Raw data:
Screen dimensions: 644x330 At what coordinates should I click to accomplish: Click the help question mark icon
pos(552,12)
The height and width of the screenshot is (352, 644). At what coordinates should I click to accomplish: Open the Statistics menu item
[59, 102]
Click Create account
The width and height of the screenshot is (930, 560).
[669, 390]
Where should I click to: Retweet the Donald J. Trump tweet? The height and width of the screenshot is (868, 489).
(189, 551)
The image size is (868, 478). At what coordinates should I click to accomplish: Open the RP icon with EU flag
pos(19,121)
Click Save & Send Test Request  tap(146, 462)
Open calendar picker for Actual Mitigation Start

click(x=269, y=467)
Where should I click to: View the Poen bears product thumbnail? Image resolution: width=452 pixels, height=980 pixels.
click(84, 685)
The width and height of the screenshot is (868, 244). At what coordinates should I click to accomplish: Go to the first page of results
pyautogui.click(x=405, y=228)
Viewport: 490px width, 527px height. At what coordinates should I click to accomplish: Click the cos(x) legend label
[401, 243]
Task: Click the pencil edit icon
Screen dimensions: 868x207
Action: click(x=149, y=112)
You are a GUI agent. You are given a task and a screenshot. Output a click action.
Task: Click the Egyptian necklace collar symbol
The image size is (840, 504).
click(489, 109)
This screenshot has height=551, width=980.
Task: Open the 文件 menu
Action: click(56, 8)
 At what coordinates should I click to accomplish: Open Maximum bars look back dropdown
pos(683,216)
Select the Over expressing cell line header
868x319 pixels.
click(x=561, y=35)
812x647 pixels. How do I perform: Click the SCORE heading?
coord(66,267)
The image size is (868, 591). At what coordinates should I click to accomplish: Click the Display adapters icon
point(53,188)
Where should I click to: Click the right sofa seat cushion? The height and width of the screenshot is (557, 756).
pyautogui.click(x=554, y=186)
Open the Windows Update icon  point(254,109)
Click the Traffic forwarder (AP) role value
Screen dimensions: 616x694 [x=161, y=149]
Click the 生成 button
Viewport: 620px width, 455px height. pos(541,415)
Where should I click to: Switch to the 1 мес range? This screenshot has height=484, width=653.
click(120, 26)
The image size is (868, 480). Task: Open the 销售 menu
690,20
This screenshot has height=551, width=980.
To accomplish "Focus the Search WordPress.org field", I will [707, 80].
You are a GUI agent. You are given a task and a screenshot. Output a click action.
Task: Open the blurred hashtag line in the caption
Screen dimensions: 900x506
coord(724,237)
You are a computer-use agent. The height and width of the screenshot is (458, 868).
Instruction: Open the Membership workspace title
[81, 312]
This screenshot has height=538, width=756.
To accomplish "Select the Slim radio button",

Work to complete:
Once more, write out all the data above exactly as given.

Reply:
Screen dimensions: 644x330 At what coordinates should I click to accomplish: Click the help question mark icon
pos(552,12)
The height and width of the screenshot is (352, 644). At what coordinates should I click to accomplish: Open the Statistics menu item
[59, 102]
Click Create account
The width and height of the screenshot is (930, 560).
[669, 390]
Where should I click to: Retweet the Donald J. Trump tweet? The height and width of the screenshot is (868, 489).
(189, 551)
The image size is (868, 478). At what coordinates should I click to accomplish: Open the RP icon with EU flag
pos(19,121)
Click Save & Send Test Request  tap(146, 462)
Open calendar picker for Actual Mitigation Start

click(x=269, y=467)
Where should I click to: View the Poen bears product thumbnail? Image resolution: width=452 pixels, height=980 pixels.
click(84, 685)
The width and height of the screenshot is (868, 244). At what coordinates should I click to accomplish: Go to the first page of results
pyautogui.click(x=405, y=228)
Viewport: 490px width, 527px height. At what coordinates should I click to accomplish: Click the cos(x) legend label
[401, 243]
Task: Click the pencil edit icon
Screen dimensions: 868x207
Action: click(x=149, y=112)
You are a GUI agent. You are given a task and a screenshot. Output a click action.
Task: Click the Egyptian necklace collar symbol
The image size is (840, 504).
click(489, 109)
This screenshot has height=551, width=980.
Task: Open the 文件 menu
Action: click(56, 8)
 At what coordinates should I click to accomplish: Open Maximum bars look back dropdown
pos(683,216)
Select the Over expressing cell line header
868x319 pixels.
click(x=561, y=35)
812x647 pixels. How do I perform: Click the SCORE heading?
coord(66,267)
The image size is (868, 591). At what coordinates should I click to accomplish: Click the Display adapters icon
point(53,188)
Where should I click to: Click the right sofa seat cushion? The height and width of the screenshot is (557, 756).
pyautogui.click(x=554, y=186)
Open the Windows Update icon  point(254,109)
Click the Traffic forwarder (AP) role value
Screen dimensions: 616x694 [x=161, y=149]
Click the 生成 button
Viewport: 620px width, 455px height. pos(541,415)
Where should I click to: Switch to the 1 мес range? This screenshot has height=484, width=653.
click(120, 26)
The image size is (868, 480). Task: Open the 销售 menu
690,20
This screenshot has height=551, width=980.
To accomplish "Focus the Search WordPress.org field", I will [707, 80].
You are a GUI agent. You are given a task and a screenshot. Output a click action.
Task: Open the blurred hashtag line in the caption
Screen dimensions: 900x506
coord(724,237)
You are a computer-use agent. The height and width of the screenshot is (458, 868).
Instruction: Open the Membership workspace title
[81, 312]
This screenshot has height=538, width=756.
To accomplish "Select the Slim radio button",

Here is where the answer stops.